■ Document extract:
-- Opening Marker --
Friday, November 25, 2005

Iran Attaches Conditions to Nuclear Compromise with Russia

Deutsche Presse-Agentur, Monsters and Critics:
Iran declared itself willing in principle to cooperate with Russia over uranium enrichment Friday, but insisted it be allowed to carry out part of the enrichment on Iranian soil. The offer came as the political tug-of-war between Iran and the West over Teheran's controversial nuclear programme entered a new and critical phase.

The two sides faced off at the two-day International Atomic Energy Agency (IAEA) Board of Governors meeting in Vienna that ended Friday after Russia was brought in to help mediate the stand-off.

'After the European Union Trio failure, we are interested in seeing Russia put an end to the nuclear dead end,' Alaeddin Boroujerdi, head of the parliamentary foreign policy commission said. READ MORE

The U.S. and the European Union - represented by the trio of Britain, France and Germany - decided not to pursue their threat to refer Iran to the U.N. Security Council over violations of the Nuclear Non-Proliferation Treaty.

But the message to Iran's ultra-conservative President Mahmoud Ahmadinejad was clear: 'The window for diplomacy will not remain open for ever,' British Ambassador Peter Jenkins warned.

His U.S. counterpart Greg Shulte said, 'We will report Iran to the Security Council, but we will choose the time.'

Iran had delivered the E.U. Trio a slap in the face in when it resumed uranium conversion at its nuclear plant in Isfahan just two weeks before the IAEA meeting, in direct violation of what the E.U. believed to be an agreement from November 2004.

The conversion of raw uranium ore to uranium hexafluoride gas is the first step in the process of uranium enrichment. Low-grade enriched uranium is used to generate power, whereas high-grade material can be used to produce atomic weapons.

The West suspects that Iran has a secret programme to produce weapons and demanded again before the U.N. nuclear watchdog Friday that Teheran reveal the truth about its 18-year-old nuclear programme.

Iran denies that its programme is anything but peaceful and has prevented international checks of some of its military facility.

The recent proposal by the E.U. Trio to allow Iran to convert uranium ore domestically but pass the uranium hexafluoride gas on to Russia for enrichment was an attempt to unblock the impasse.

Boroujerdi, who works closely with the Iranian nuclear delegation, said that Iran would be ready to do part of the enrichment in Russia but simultaneously another part of the enrichment in the Natanz plant in central Iran.

Boroujerdi's remark was the first clear stance by Teheran on the Russian proposal backed by the E.U. and the United States.

Former Iranian President Akbar Hashemi-Rafsanjani said earlier Friday that Iran was ready to remove all ambiguities surrounding its nuclear programme - but he warned against any 'ultimatums and adventurism'.

'These kinds of complicated issues need time and patience before reaching a settlement,' Rafsanjani said in Teheran after Friday prayers.
-- Closing Marker --
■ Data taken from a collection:
-- Opening Marker --
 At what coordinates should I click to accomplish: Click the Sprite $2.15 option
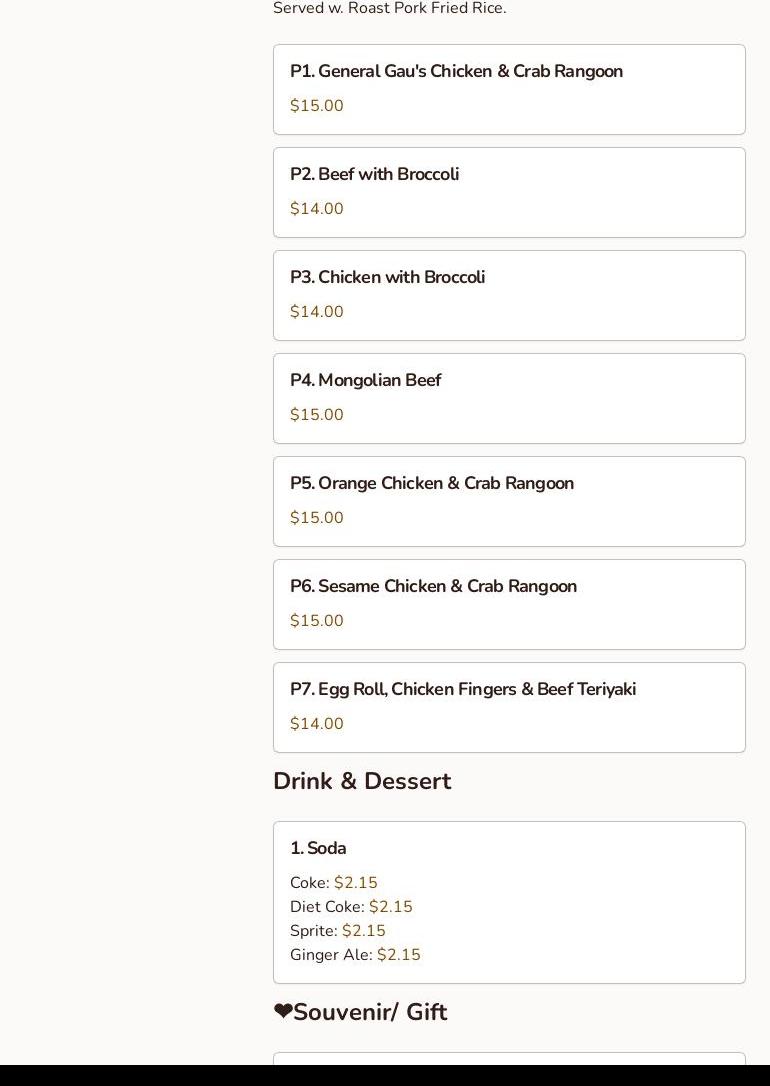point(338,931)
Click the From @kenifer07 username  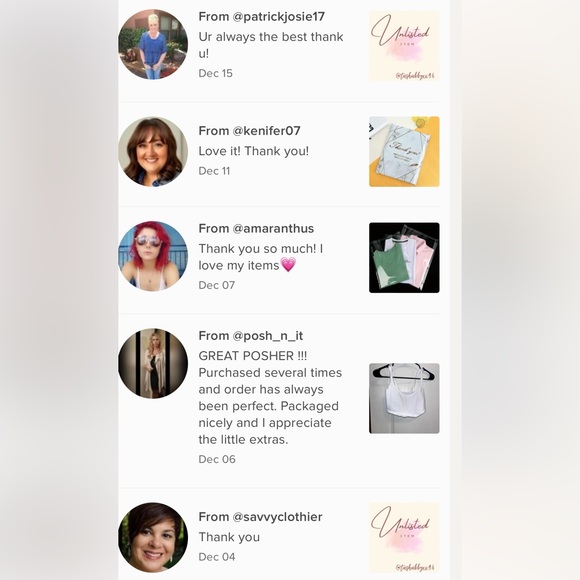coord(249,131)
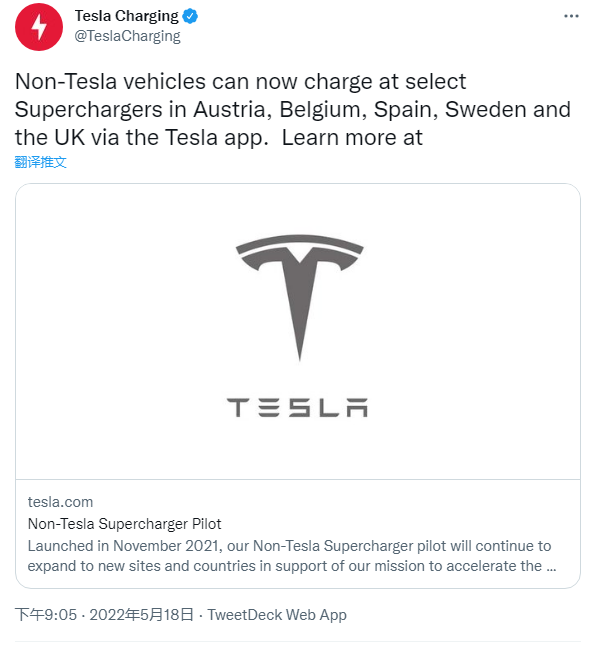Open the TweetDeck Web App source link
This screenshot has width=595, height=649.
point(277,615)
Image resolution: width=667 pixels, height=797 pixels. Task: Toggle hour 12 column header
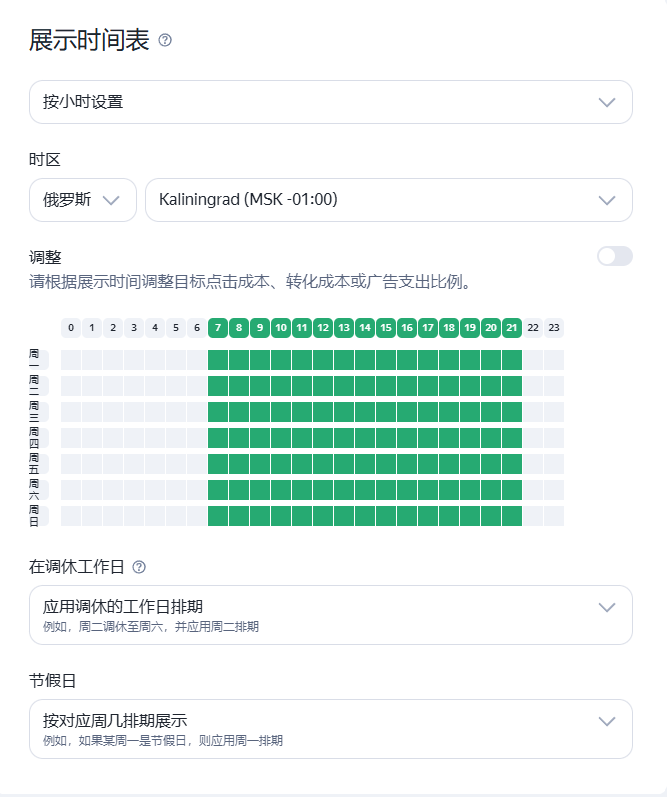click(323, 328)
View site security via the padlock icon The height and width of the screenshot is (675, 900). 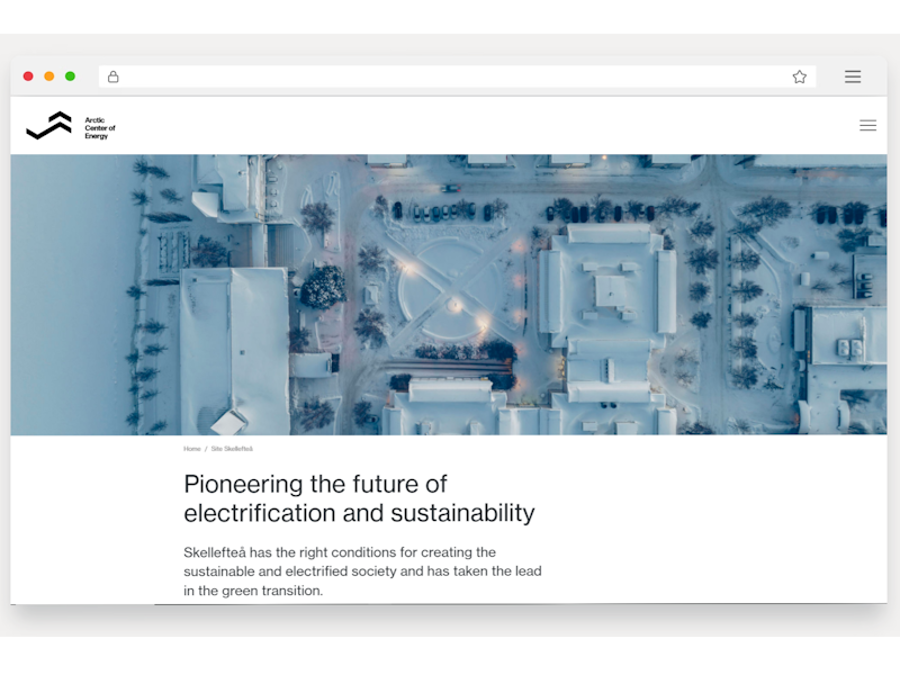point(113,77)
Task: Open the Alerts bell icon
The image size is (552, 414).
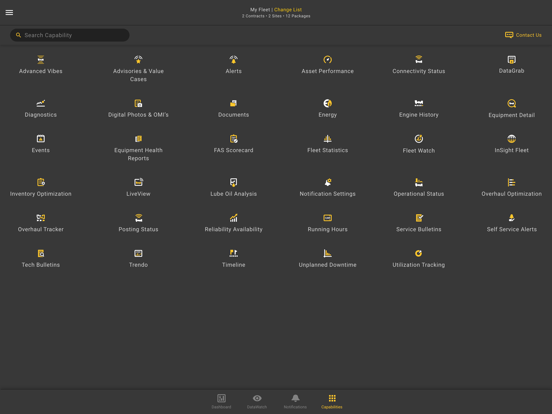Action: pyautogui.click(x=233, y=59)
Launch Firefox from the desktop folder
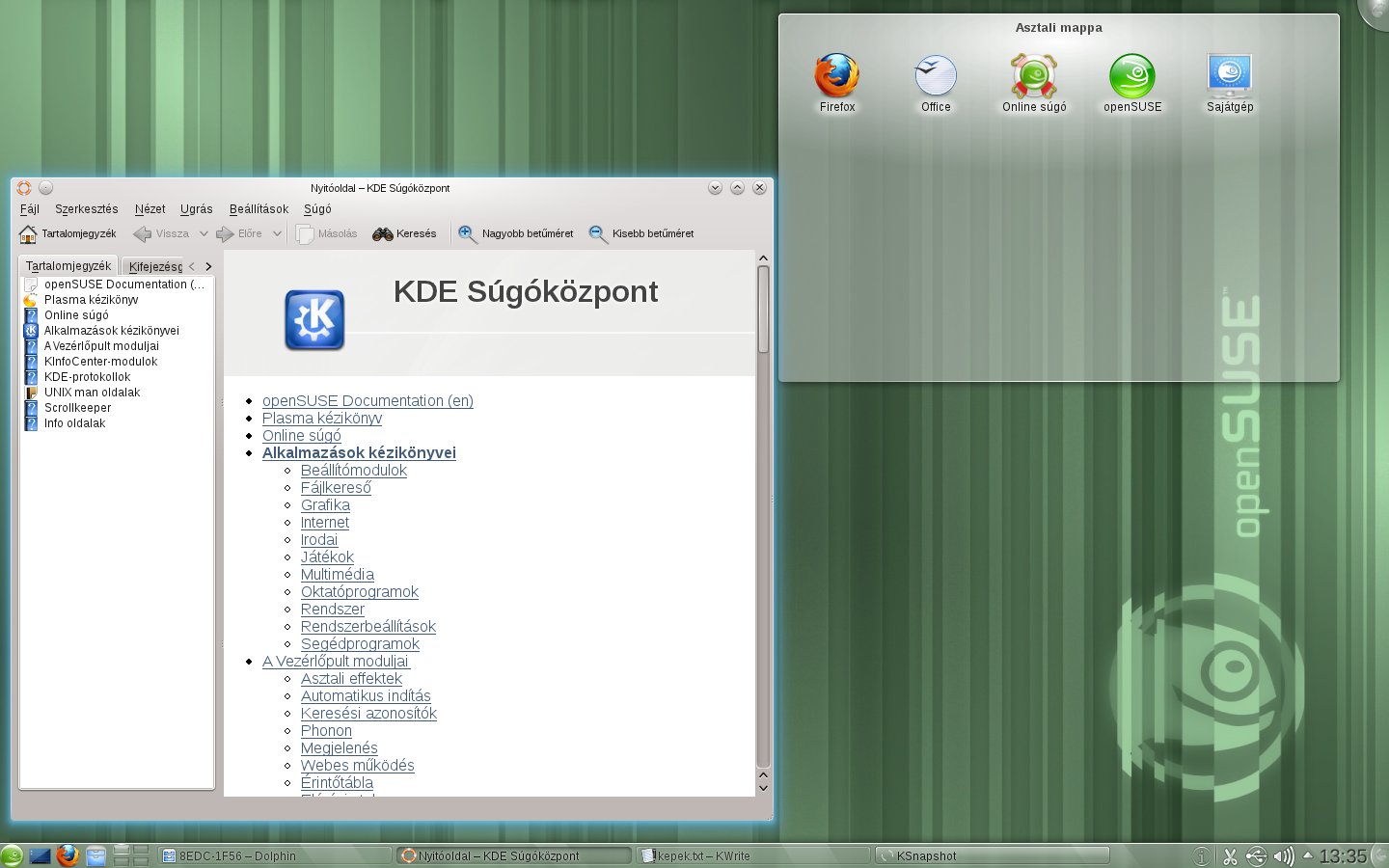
-- Closing Marker --
■ Assignment 1: Rewrite the Iran nuclear article between "The two sides" and "Nuclear Non-Proliferation Treaty.", inclusive, replacing "Vienna" with "Geneva".
■ Assignment 2:
Answer these questions using the Iran nuclear article.
(a) In which city was the IAEA Board of Governors meeting held?
(b) Who was the British Ambassador who warned that the window for diplomacy would not stay open forever?
(c) Where is the Natanz plant located?

■ Result 1:
The two sides faced off at the two-day International Atomic Energy Agency (IAEA) Board of Governors meeting in Geneva that ended Friday after Russia was brought in to help mediate the stand-off.

'After the European Union Trio failure, we are interested in seeing Russia put an end to the nuclear dead end,' Alaeddin Boroujerdi, head of the parliamentary foreign policy commission said. READ MORE

The U.S. and the European Union - represented by the trio of Britain, France and Germany - decided not to pursue their threat to refer Iran to the U.N. Security Council over violations of the Nuclear Non-Proliferation Treaty.

■ Result 2:
(a) Vienna
(b) Peter Jenkins
(c) In central Iran